Exercise text ::
Description
Motivation.
TLDR; There is high CPU overhead associated with each decode batch due to the processing and generation of input/output. Multi-step decoding will be able to amortize all these overheads over n-steps at a time.
- Transfer of the sampled token from GPU to CPU for de-tokenization and response to client
- Generation of output for user - Pythonization of tensors into python objects
- CPU preparation and generation of next step’s input metadata
- vLLM scheduler
Result is that GPU is often idle, waiting for CPU operations (5-13ms of GPU bubble)
Multi-step is when multiple decode passes are performed before performing a GPU-CPU sync in order to invoke vLLM scheduler and process sampled tokens. Currently the GPU->CPU memory transfer for sampled tokens is also synchronous with each decode step causing bubbles on the GPU. With multi-step, this memory transfer can happen in a separate CUDA stream and is essentially free as the CPU runs ahead of GPU.
See below for the source of performance improvement.
- Both screenshots are about 200ms in duration. Top row is the CUDA kernels and bottom contains the python trace.
- Each highlighted redbox is about 4ms of GPU bubble for both images.
- For baseline, this overhead is incurred on every decode.
- With multi-step-8, the 4ms only needs to be incurred once for every 8 decode iterations.
Torch Profiles
Baseline 8B on 1xH100
Multi-Step-8 8B on 1xH100
Benchmarks
- ShareGPT using benchmark_serving.py
- Infinite request rate
- 1k requests
- With Cudagraph
- No chunked prefill
- Input/Output length is from shareGPT dataset
MS = multi-step
MS-8 = 8-multi-steps before calling vLLM scheduler and process_output
| Single GPU | Baseline (Req/s) | MS-8 (Req/s) | MS-16 (Req/s) |
|---|---|---|---|
| A10G 8B Llama | 5.20 | 5.89 | - |
| H100 8B Llama | 20.66 | 40.06 | 43.31 |
| H100 30B Llama | 9.23 | 13.09 | 13.23 |
Proposed Change.

Data section ::
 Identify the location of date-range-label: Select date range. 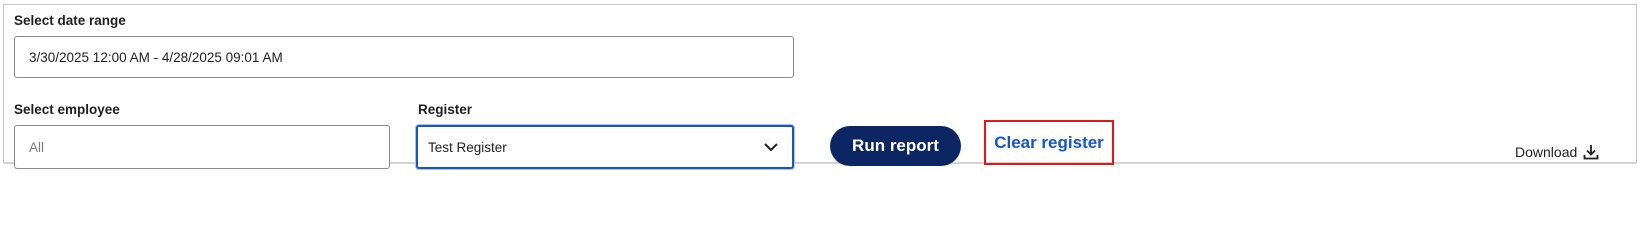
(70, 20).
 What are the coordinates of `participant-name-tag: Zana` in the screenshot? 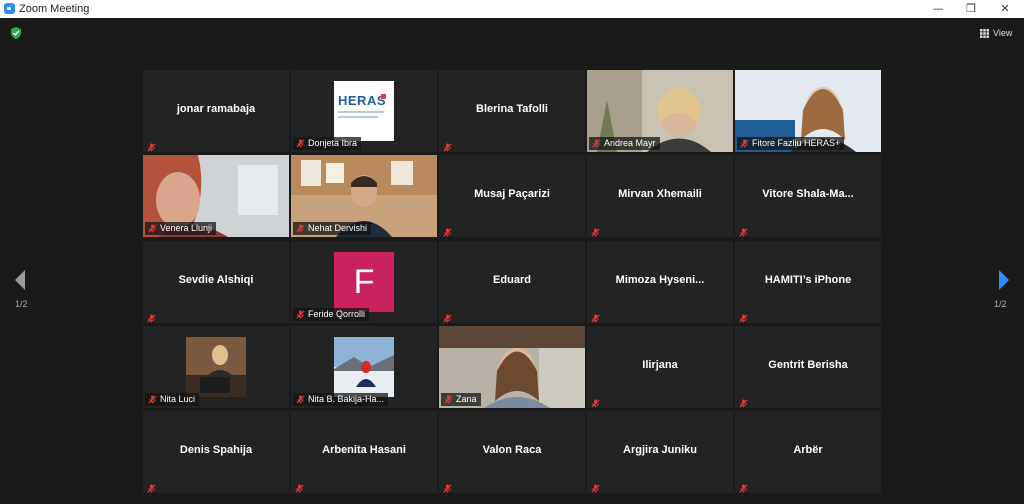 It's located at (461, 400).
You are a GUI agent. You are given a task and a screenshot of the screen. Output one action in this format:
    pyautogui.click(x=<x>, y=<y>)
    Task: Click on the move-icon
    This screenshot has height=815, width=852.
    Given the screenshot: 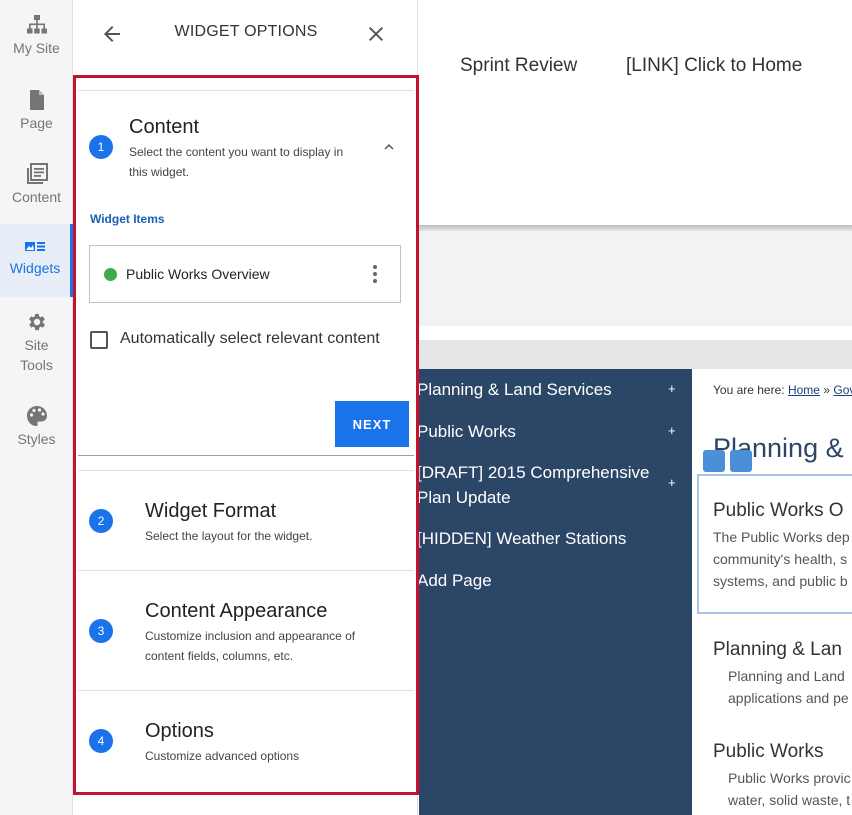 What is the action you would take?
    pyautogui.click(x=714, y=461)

---

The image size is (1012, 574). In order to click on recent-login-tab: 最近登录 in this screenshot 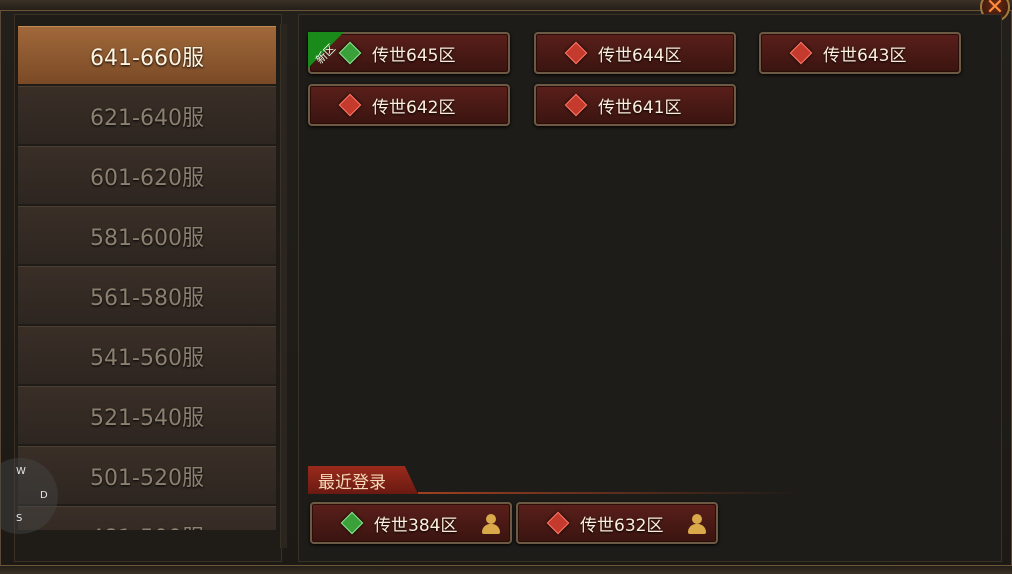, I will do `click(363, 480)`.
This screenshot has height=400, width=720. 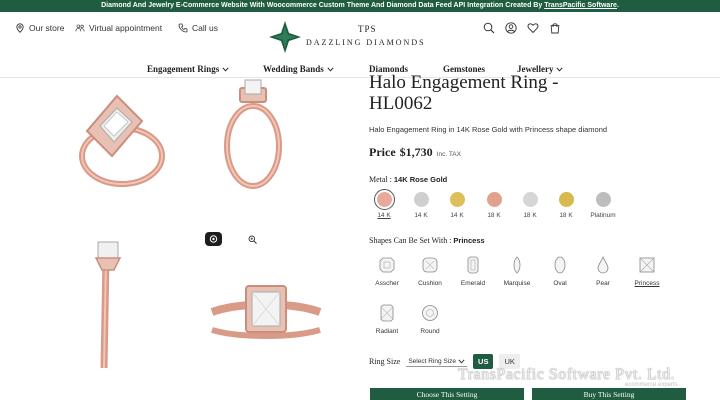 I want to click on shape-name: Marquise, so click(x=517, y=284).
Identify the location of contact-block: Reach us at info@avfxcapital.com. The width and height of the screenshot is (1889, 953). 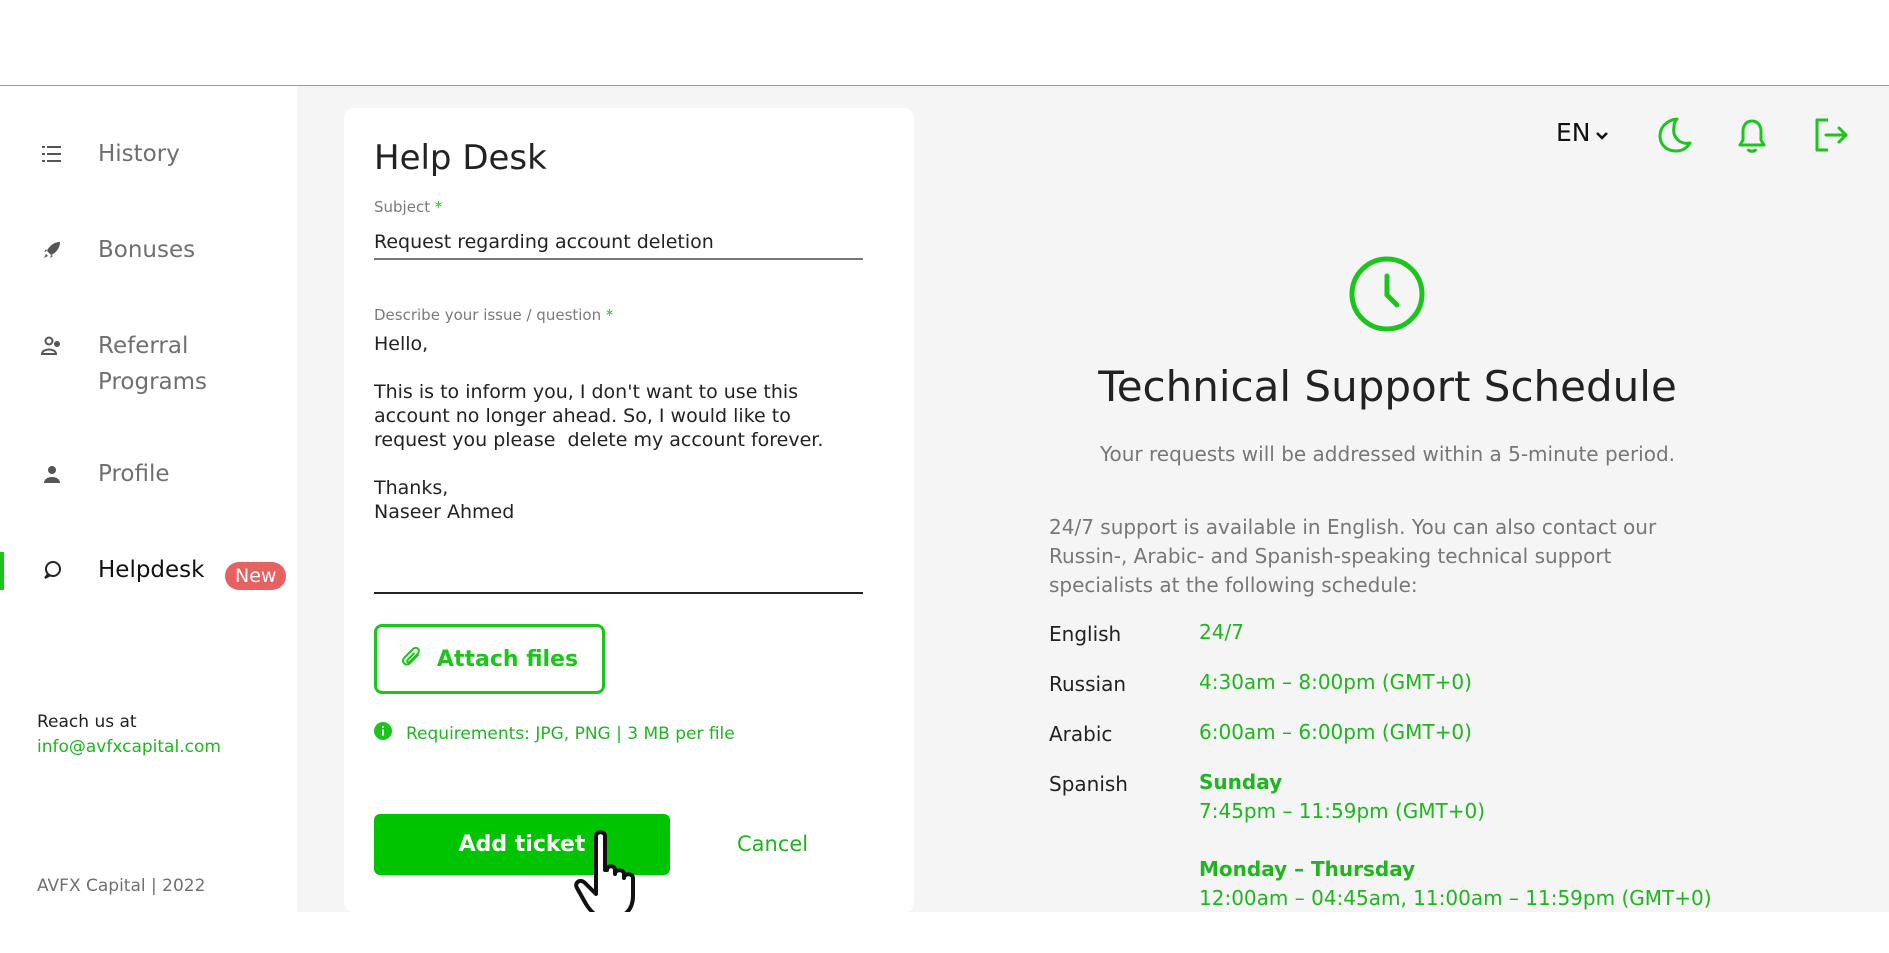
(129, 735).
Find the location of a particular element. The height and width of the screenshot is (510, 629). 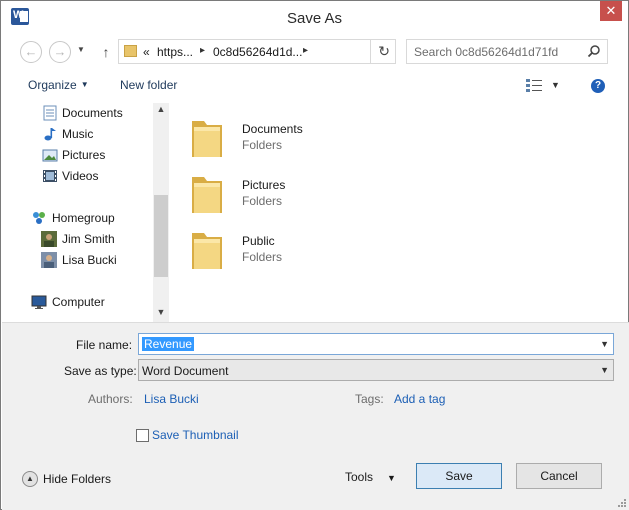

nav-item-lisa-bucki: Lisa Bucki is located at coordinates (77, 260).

Tasks to complete ::
1) Translate this sentence from the text on multi-step decoding into Spanish: "Multi-step decoding will be able to amortize all these overheads over n-steps at a time."
2) In the text on multi-step decoding, what request throughput does the H100 8B Llama reach with MS-8?
3) From the text on multi-step decoding, extract the passage that begins at the words "- Transfer of" and stops after "ahead of GPU.".

Solutions to the tasks ::
1) La decodificación de múltiples pasos podrá amortizar todos estos costos adicionales a lo largo de n pasos a la vez.

2) 40.06 requests per second.

3)
- Transfer of the sampled token from GPU to CPU for de-tokenization and response to client
- Generation of output for user - Pythonization of tensors into python objects
- CPU preparation and generation of next step’s input metadata
- vLLM scheduler
Result is that GPU is often idle, waiting for CPU operations (5-13ms of GPU bubble)
Multi-step is when multiple decode passes are performed before performing a GPU-CPU sync in order to invoke vLLM scheduler and process sampled tokens. Currently the GPU->CPU memory transfer for sampled tokens is also synchronous with each decode step causing bubbles on the GPU. With multi-step, this memory transfer can happen in a separate CUDA stream and is essentially free as the CPU runs ahead of GPU.